I'm trying to implement a simple lexer and parser using flex-bison.
All I wanted is parse these :
Just a sequence separated with comma, may or may not contain space. So here is my grammar :
KEY_SET : KEY
{
printf("keyset 1");
}
| KEY COMMA KEY_SET
{
printf("keyset 2");
};
Declared KEY
, COMMA
as token
.//%token
But it gives me Syntax Error, whenever I press enter or any whitespace.

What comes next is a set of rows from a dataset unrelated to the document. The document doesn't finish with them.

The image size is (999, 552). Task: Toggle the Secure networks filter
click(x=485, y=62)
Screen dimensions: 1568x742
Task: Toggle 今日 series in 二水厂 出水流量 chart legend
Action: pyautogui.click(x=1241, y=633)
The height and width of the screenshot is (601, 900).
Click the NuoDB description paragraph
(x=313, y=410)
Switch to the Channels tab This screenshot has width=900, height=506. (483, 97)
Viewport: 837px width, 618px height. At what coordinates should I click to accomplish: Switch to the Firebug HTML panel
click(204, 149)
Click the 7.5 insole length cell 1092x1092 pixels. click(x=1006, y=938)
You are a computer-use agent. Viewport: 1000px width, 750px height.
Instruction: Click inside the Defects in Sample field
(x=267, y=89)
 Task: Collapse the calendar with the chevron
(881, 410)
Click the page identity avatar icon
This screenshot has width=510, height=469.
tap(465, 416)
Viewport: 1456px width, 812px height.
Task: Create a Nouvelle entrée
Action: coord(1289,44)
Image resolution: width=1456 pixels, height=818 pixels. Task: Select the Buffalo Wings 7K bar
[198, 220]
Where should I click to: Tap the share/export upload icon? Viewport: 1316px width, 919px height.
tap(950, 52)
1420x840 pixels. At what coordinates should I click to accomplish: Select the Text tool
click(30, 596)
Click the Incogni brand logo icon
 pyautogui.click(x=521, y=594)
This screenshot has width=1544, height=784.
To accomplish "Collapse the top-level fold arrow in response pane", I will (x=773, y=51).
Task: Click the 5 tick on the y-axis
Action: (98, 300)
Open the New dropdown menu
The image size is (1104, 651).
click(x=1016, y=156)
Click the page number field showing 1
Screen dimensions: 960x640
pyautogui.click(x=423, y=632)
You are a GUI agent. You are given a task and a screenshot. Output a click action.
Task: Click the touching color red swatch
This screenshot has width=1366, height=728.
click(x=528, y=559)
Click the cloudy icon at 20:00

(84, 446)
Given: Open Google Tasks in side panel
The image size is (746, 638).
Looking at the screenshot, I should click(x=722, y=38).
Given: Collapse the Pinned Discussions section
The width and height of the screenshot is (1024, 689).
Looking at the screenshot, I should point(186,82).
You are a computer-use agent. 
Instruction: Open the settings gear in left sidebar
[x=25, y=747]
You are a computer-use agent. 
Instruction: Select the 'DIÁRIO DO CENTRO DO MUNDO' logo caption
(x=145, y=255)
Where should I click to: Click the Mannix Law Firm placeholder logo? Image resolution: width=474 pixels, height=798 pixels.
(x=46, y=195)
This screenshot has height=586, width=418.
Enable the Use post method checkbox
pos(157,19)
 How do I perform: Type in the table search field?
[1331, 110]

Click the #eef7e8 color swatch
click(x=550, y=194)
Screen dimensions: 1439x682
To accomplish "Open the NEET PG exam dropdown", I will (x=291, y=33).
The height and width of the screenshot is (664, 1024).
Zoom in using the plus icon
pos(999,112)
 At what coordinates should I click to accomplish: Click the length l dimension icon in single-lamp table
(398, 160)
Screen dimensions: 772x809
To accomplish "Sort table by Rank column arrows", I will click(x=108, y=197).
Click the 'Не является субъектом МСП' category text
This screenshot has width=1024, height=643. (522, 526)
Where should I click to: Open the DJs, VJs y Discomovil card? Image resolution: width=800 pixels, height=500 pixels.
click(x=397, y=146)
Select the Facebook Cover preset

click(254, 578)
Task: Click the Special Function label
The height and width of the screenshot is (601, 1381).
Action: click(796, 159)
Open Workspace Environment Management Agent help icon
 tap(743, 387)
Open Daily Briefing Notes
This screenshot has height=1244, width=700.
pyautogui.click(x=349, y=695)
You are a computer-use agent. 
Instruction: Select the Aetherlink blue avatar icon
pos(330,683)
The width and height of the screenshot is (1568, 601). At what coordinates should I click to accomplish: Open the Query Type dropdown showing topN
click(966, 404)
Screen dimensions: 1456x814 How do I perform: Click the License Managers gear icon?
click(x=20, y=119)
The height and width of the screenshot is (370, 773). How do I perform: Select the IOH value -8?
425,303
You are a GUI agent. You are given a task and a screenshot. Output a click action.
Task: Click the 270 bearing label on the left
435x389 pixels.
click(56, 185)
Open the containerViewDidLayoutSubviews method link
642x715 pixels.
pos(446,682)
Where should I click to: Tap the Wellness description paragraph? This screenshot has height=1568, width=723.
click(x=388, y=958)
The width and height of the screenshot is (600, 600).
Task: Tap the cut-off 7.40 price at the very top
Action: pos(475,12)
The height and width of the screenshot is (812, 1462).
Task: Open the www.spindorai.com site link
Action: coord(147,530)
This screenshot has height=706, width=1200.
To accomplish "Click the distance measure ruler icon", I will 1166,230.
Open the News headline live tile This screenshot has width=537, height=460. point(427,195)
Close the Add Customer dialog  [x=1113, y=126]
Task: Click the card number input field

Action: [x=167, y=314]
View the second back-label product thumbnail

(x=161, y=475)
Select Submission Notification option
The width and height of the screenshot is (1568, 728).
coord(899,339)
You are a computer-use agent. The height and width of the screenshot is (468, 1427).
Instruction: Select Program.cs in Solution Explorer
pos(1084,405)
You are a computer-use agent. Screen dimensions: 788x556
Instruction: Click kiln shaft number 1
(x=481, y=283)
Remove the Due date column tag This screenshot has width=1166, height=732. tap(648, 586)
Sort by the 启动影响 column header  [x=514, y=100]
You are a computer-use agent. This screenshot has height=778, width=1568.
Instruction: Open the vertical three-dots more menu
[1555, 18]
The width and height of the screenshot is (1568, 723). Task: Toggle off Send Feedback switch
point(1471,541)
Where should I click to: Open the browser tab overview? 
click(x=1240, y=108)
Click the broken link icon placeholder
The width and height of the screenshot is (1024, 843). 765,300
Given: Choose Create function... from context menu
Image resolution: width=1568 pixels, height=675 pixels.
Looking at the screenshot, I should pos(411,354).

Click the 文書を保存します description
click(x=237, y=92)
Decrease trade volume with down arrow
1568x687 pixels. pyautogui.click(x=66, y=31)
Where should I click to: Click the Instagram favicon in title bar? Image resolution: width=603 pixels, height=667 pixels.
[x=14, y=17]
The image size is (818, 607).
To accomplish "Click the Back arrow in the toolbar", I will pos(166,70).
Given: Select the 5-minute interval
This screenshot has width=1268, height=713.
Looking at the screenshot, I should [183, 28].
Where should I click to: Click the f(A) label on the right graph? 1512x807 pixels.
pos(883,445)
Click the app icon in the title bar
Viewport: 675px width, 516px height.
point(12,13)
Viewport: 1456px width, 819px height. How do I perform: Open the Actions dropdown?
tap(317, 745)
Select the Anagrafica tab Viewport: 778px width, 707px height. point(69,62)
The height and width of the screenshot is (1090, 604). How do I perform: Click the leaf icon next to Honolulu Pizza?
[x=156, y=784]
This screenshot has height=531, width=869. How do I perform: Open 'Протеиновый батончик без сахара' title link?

So I even declared IGNORE [ \t\n]
in flex.
And in parser I added a new rule :
IGNORE_BLOCK : IGNORE
{
printf("\n...ignoring...\n")
};
But this doesn't even come to play.
It keeps me giving Syntax Error.
How can I resolve this ?
Lexer :
%{
#include "y.tab.h"
%}
%option noyywrap
COMMA [,]
KEY [[:alpha:][:alnum:]*]
IGNORE [ \t\n]
%%
{COMMA} {return COMMA;}
{KEY} {return KEY;}
{IGNORE} {return IGNORE;}
. {printf("Exiting...\n");exit(0);}
%%
Parser :
%{
#include<stdio.h>
void yyerror (char const *s);
int yywrap();
//int extern yylex();
%}
%token COMMA
%token KEY
%token IGNORE
%%
KEY_SET : KEY
{
printf("keyset 1");
}
| KEY COMMA KEY_SET
{
printf("keyset 2");
};
IGNORE_BLOCK : IGNORE
{
printf("\n...ignoring...\n")
};
%%
int main(int argc, char **argv)
{
while(1)
{
printf("****************\n");
yyparse();
char ign;
scanf("%c",&ign);
}
return 0;
}
int yywrap()
{
return 1;
}
void yyerror (char const *s) {
fprintf (stderr, "%s\n", s);
}
Command I'm using to build :
flex test.l
bison -dy test.y
gcc lex.yy.c y.tab.c -o test.exe
Your flex file contains a series of rules, each consisting of a pattern and an action. Contrary to popular belief, you do not need to "declare" your patterns before using them.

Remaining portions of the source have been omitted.